Saturday, May 5, 2007

A fragile capacity for attachment

My parents tried to send me to nursery school when I was four. My mother dropped me off and came back to get me several hours later. I told her I didn't want to go back and refused all her efforts to persuade me to return. But I wouldn't or couldn't tell her what had happened, why I was adamant about not returning. I know about this because she told me about it--I have no memory of that day myself.

I also have no memory of the first grade. I have visited my old grade school several times as an adult. When I walk into that room, I recall no memories of that time nor does that room evoke any feelings. It's as if my mind laid down no tracks of that experience.
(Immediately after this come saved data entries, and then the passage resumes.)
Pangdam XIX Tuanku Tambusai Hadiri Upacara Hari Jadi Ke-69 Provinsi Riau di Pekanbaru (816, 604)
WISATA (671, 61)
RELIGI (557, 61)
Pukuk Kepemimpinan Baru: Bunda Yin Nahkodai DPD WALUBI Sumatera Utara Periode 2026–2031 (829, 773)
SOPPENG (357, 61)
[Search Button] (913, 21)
In the seventh grade, I fell in love with J. Because our last names began with the same last letter, we were often sitting next to each other for the next five years. J and I talked and talked throughout our junior and senior high school years. But I never once asked her out, afraid that she would reject me and end our friendship if I did.

I met A during my sophomore year of college. We dated and became seriously involved within several months. But at the end of that year we separated as I went off to Holland to school for a year and she went to Japan where she remained for two years. I was lonely and miserable; she seemed to be just fine. Then she got a job with the airlines. We saw each other for a brief weekend as she was on her way to New York for training. After that weekend, we got together occasionally when she had a short layover in the area. Although we hardly knew each other, we got engaged and married the day I graduated from college.

Seven years later, after becoming a father and finally completing my PhD dissertation, I discovered the magic of pot. I loved getting high. Pot plus wine/beer gave me the warm, "connected" feeling that was missing in my marriage. I was divorced within two years, beginning a ten-year odyssey of deepening addiction and a series of failed relationships. But as long as I had my pot and booze to keep me warm, I was OK.

My story illustrates what one person has described as the alcoholic/addict's fragile capacity for establishing intimate, satisfactory relationships. It is true that our use of substances (or sex, food, or gambling) impair our ability to be good partners. It is also true, I believe, that our impaired ability to be good partners is one of the major factors that drives our addiction. Alcohol, drugs, sex, food, and gambling fill that emptiness many of us feel when we try to connect emotionally. And, as we often say in meetings, our addiction gives us the "courage" to be in a relationship. In other words, it isn't just our addiction that makes relationships so difficult for us in recovery; it's also our basic difficulty in making relationships work that fuels our addiction.

2 comments:

joy said...

I wish so much of this stuff weren't true. It hurts to read about the reasons people start using because I know that it means the person I love more than anything else on earth is hurting, and trying to heal himself in this horribly misguided way. I can't stop wanting to help, fix it, caretake...

doctor a said...

There is a Higher Power in your loved one's life. Continue to love him, but let his Higher Power take care of fixing him. And pray that he will one day fully surrender to the reality of his addiction and find the willingness to make recovery work for him.